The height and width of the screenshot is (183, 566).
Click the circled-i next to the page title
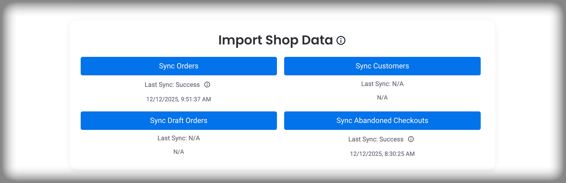point(341,40)
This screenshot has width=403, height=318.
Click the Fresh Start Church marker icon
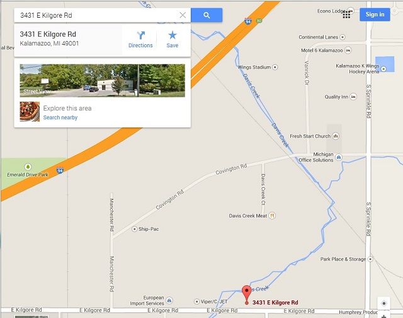click(x=336, y=136)
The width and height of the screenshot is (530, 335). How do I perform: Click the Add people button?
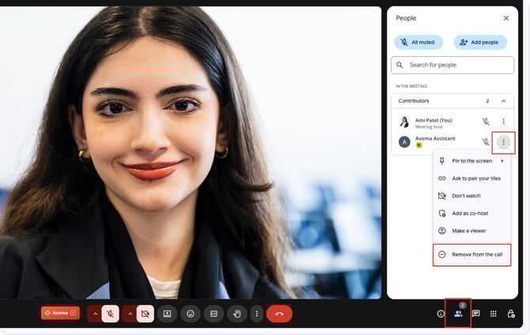[x=480, y=42]
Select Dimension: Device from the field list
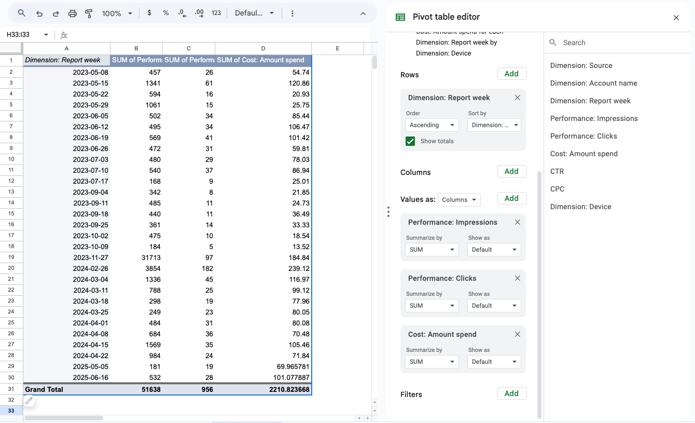This screenshot has width=695, height=423. pos(580,207)
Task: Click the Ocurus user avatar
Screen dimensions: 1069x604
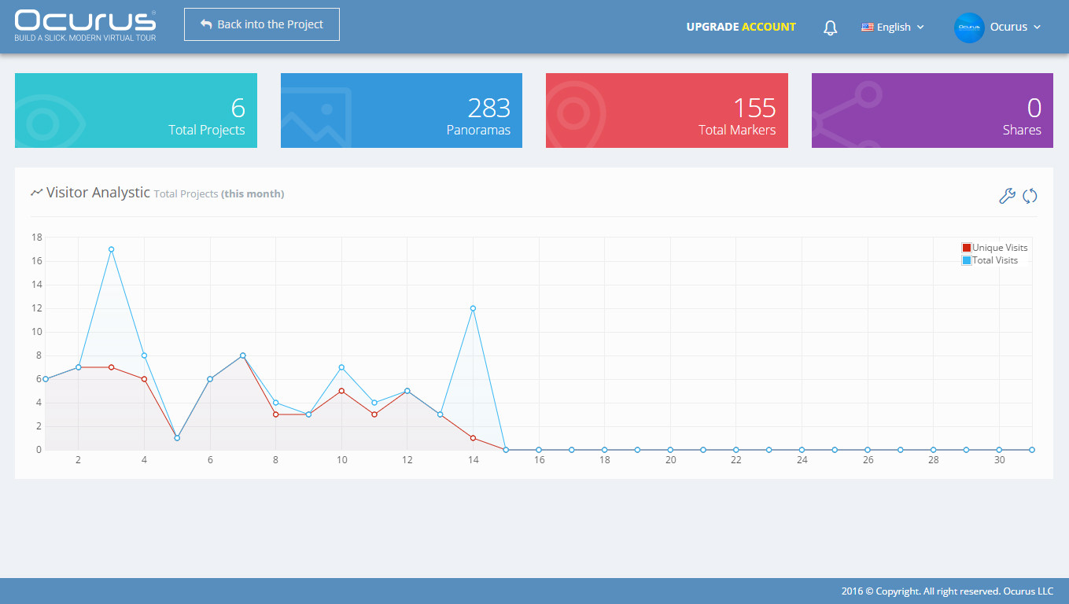Action: pos(969,28)
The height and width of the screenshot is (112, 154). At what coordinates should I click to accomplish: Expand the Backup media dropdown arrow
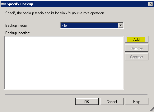coord(120,26)
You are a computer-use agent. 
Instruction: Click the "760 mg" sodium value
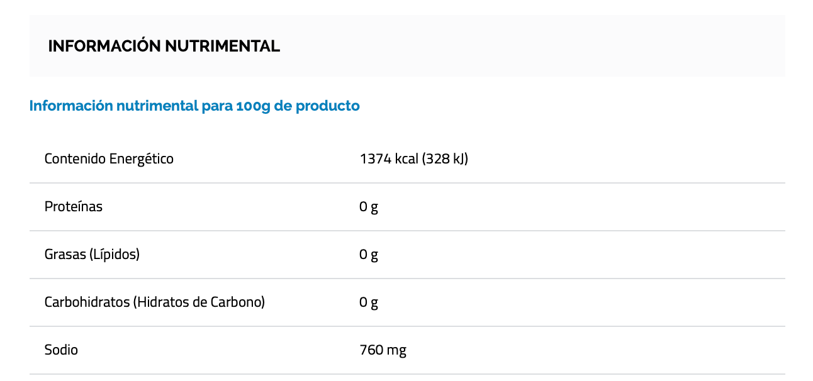[383, 350]
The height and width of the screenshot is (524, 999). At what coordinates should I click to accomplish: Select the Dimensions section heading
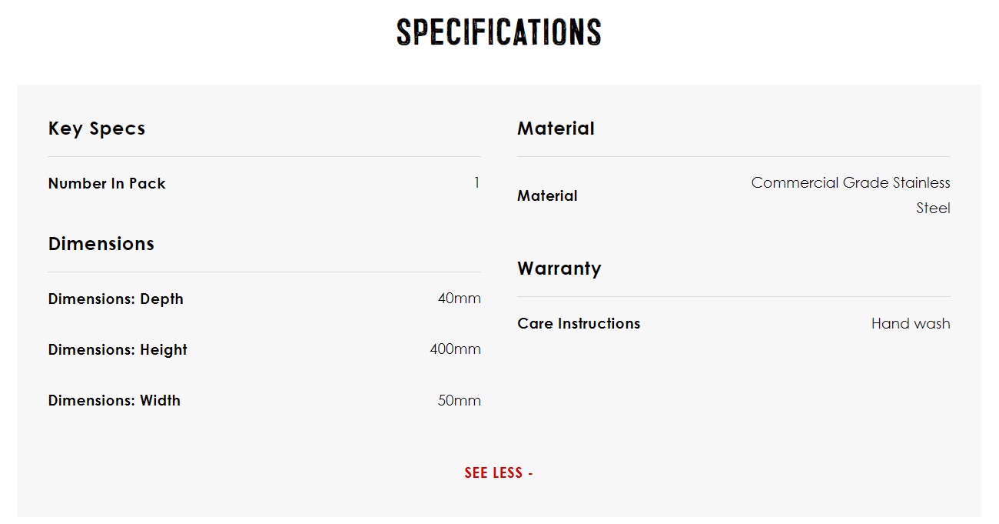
******************************
What you will do:
Repeat nothing but the lines from the one containing "Screen dimensions: 1069x604" through the last line of the listing, both included, exactly as written, and omit any picture.

Written response:
Screen dimensions: 1069x604
Action: pos(969,28)
The height and width of the screenshot is (112, 154). At what coordinates should I click to accomplish: Expand the Backup media dropdown arrow
coord(120,26)
You are a computer-use agent. 
Instruction: Click the "760 mg" sodium value
[383, 350]
The height and width of the screenshot is (524, 999). At what coordinates should I click to accomplish: Select the Dimensions section heading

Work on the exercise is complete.